Londonderry’s School Board advanced a warrant article Jan. 15 asking voters to approve full‑day kindergarten in the district’s three elementary schools beginning with the 2026–27 school year.
Superintendent Dan Black said full‑day kindergarten would provide roughly 103 additional instructional days for the district’s youngest learners and shift time from remediation to advancement. He told the board declining enrollment gives the district the capacity to expand kindergarten without overcrowding: staff plan to repurpose existing partitioned rooms, move portables, and convert spaces to create five classrooms at Matthew Thornton Elementary, which the district says can absorb up to about 100 additional students.
Financially, Black said converting half‑day kindergarten to full day increases district adequacy revenue (because full‑day students generate full adequacy funding rather than half) while enabling staffing consolidations across K–5 when the district operates three elementary buildings instead of four. The district estimated a net annual savings of roughly $208,000 and additional revenue of about $550,000, producing a net change that Black said lowers the tax rate by about 12¢.

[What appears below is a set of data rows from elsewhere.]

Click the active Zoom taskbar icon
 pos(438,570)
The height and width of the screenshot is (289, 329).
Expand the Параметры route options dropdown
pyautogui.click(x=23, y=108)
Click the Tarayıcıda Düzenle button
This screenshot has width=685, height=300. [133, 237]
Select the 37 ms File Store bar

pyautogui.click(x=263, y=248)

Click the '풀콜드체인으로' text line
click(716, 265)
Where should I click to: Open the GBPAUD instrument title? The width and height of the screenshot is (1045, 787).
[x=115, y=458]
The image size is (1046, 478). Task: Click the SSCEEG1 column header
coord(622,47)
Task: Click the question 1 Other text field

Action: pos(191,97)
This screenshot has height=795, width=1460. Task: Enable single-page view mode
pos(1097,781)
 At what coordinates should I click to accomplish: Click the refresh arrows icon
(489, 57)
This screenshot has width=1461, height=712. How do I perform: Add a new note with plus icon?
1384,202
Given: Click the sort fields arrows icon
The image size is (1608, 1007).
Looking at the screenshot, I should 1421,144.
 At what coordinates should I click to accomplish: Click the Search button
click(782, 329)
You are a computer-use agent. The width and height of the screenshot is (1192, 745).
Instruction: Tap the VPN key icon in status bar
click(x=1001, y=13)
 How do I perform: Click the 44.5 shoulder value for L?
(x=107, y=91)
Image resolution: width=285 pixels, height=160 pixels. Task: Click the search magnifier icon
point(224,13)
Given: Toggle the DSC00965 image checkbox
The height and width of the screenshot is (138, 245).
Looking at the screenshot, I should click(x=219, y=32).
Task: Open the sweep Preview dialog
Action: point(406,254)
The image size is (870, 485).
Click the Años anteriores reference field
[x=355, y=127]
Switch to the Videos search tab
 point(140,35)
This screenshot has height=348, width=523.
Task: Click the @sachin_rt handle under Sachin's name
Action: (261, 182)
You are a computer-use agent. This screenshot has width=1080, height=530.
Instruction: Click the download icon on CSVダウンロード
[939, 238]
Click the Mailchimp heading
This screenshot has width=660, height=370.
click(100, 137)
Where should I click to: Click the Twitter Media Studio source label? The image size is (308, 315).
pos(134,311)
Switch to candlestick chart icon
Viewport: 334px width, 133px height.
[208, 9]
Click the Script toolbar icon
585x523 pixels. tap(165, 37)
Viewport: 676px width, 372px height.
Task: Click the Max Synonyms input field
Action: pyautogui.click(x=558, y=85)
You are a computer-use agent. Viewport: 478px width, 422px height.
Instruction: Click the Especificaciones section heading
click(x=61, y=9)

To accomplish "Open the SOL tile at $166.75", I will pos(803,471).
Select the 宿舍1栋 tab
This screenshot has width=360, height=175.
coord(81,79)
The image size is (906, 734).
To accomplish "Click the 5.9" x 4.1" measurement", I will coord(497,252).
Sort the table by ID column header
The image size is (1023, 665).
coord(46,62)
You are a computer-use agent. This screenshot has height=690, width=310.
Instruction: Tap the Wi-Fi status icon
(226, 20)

Board members and budget committee representatives asked about enrollment sensitivity, the treatment of one‑time versus ongoing costs (furniture, curriculum updates and portable moves), and how assumptions would hold if enrollment trends reverse. Dan Black acknowledged the projections are for next year and emphasized the board should focus on the current fiscal year’s presentation rather than long‑range extrapolation.
The board unanimously moved Article 3 to the deliberative session; public questions about classroom capacity at Matthew Thornton were answered by the superintendent and facilities staff.
Next steps: Article 3 will appear on the deliberative agenda for voter discussion prior to the warrant vote.